Kez wrote:I flip the DIP switches when the console is running to see what happens and haven't had any issues - it never occurred to me that I shouldn't.. :mrgreen: But I am not going to totally endorse it as I don't know for sure!

The dimmed video is normal behaviour. Video signals are supposed to have 75ohm termination to be completely in spec. Professional monitors are designed to be daisy chained, and the termination only happens at the end of course, so once you're at the end of the daisy chain you're supposed to put 75 ohm termination on the unused output, (like this). However, some monitors have little mechanisms on the output connectors which automatically terminate correctly when there is nothing attached to them - sounds like this is what your monitor is doing.

Because it's higher impedance, the terminated video is dimmer but technically this is the correct signal. However, if your tube is a bit faded from use or maybe you're in a bright room the maximum brightness achieved might not be enough for you. In that case you could use the output connectors like you are doing. It shouldn't cause any issues (possibly some ghosting if you're running really long cables I think), but I would still prefer to have max brightness on a terminated input vs. using unterminated and not maxing the brightness.
I see so it's a Scart termination thing. I have a Scart cable for Genny when I plug it in on my XRGB series through the HDTV the brightness is so high it makes the game unplayable. That's because the 75ohms wasn't in there so after seeing that I see what's going on here. The output on my PVM is giving me the proper termination so I get controlled brightness.

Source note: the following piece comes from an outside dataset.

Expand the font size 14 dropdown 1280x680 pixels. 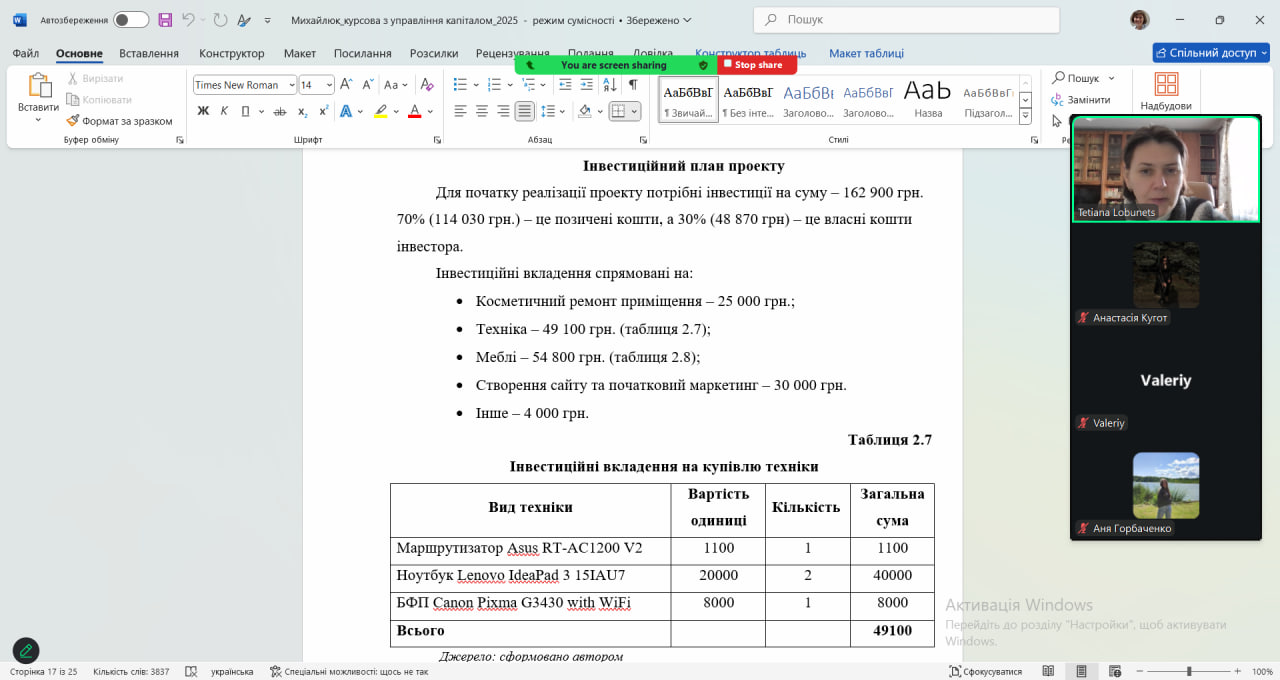click(329, 85)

The Genesis thing isn't a big deal as I have plenty of cables for it. I'm just acknowledging the the importance of 75 ohms

The MiSTer is a bust! Jumping picture, it does that when the thing is set to progressive--!!! Just had an epiphany!! I'm going to look up how to set my MiSTer to 480i real quick, need to mess with some INI settings! It should work since both of you confirmed it does

I'll hit that and get back. Other than MiSTer all is working as it should

EDIT: Nm MiSTer now works! After some tweaks to the ini file :oops:

EDIT 2: Getting scratchy sound, mostly on stereo. When I remove the gscart and connect these consoles raw it goes away! I wish to play my sources through the gscart, wondering if there is a fix to this.